Well done you lot! Money well spent again ... 

Especially when compared to how many tries it took the A&E nurse to get one into my arm (first time, both times I've been in there in the last month) and the 'once-upon-a-midnight bleary' time it took a gorgeous house surgeon to do it (again, just one – she got it first go) after the thing had collapsed yet again. (I'm lucky if I get 48 hours of out a canular before my veins bolt for the hills).

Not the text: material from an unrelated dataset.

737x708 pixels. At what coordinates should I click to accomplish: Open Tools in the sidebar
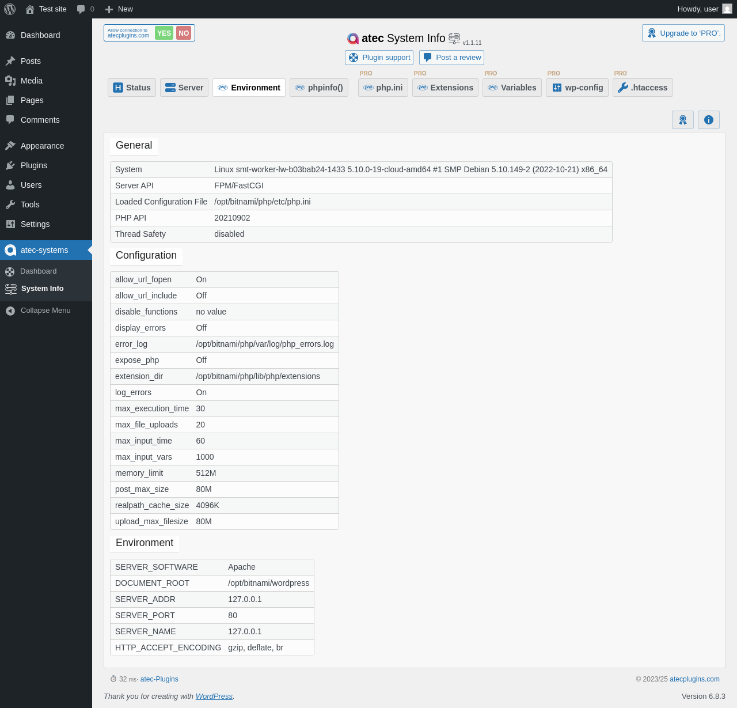[x=30, y=205]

During the week, I glanced around my new palatial private room, and noted:
  • I had an ensuite bathroom. But I shared this with a room on the other side of the wall. And the doors accessing the bathroom from my room, and from the other room, did not lock. It was a crap shoot (literally) to see who would walk in on who!
  • An A4 (8 x 10) photo was stuck to the top-shelf door of my storage cupboard. In the photo were folded sheets and other things sitting on a shelf ... a modern-day hieroglyphic depicting what said cupboard was meant to be used for.  Well done you champions of communications!
  • The tap handles (on the sink in my room, and in the bathroom), was a bizarre, ultra-long thing that jutted a good foot above the sink on an angle almost 90º from the tap itself. Anyone with wonky eyesight, or who was sick, crazy, or whacked on medication could easily poke an eye out on this lovely feature. Fortunately I seemed to be just shy of the level of whacked-on-medication-ness needed to do myself a grievous ... so I didn't succumb to this ninja-like death trap.
  • For reasons that may never be explained, food orders were taken each morning via the swanky new wireless hand-held iMenu device (with plenty of details extolled - by the orderly - about each meal possibility). Then, come meal time, a completely different meal was presented. Not even close to what I'd asked for. This is the first time I've encountered this ... and, no explanations were forthcoming. Good thing I am a total omnivore, and don't have a real dislike of any sort of food ...
  • There seemed to be some sort of elaborate "let's hide the good blood pressure machines from everyone", as each time a nurse came by to do the BP, temp and O2 checks, the trolleys available featured completely munted versions of each device.
  • And finally, my release to 'home detention' was a mission ... vying for the new record, compared to the time it took to admit me. I was pronounced release-able by my doc just before 9 a.m. I finally walked out of my room at 4 pm. It apparently takes 7 hours to fill out the form that says I can go home, print out what they did to me, and get me some crucial drugs from the pharmacy ... that is IN THE HOSPITAL. It's not even a narcotic, just a blood thinner. But there is a PROCESS. A long one. 
Thankfully, my downstairs neighbour Sarah - who is a nurse - came by just before 4 to offer me a ride home. Her shift was just ending ... which means she started work right about the same time I was pronounced release-able. 

How sweetly, exquisitely absurd! But this time, it was a GOOD, FUN kind of absurd. Yay for Sarah!

And onwards and upwards ... I'll need to go see the Limb Centre guys in a day or two, to get the pirate leg tuned up so it doesn't abrade the spot where it hurts ... 

These guys usually have their shit together. I'm sure that'll go well.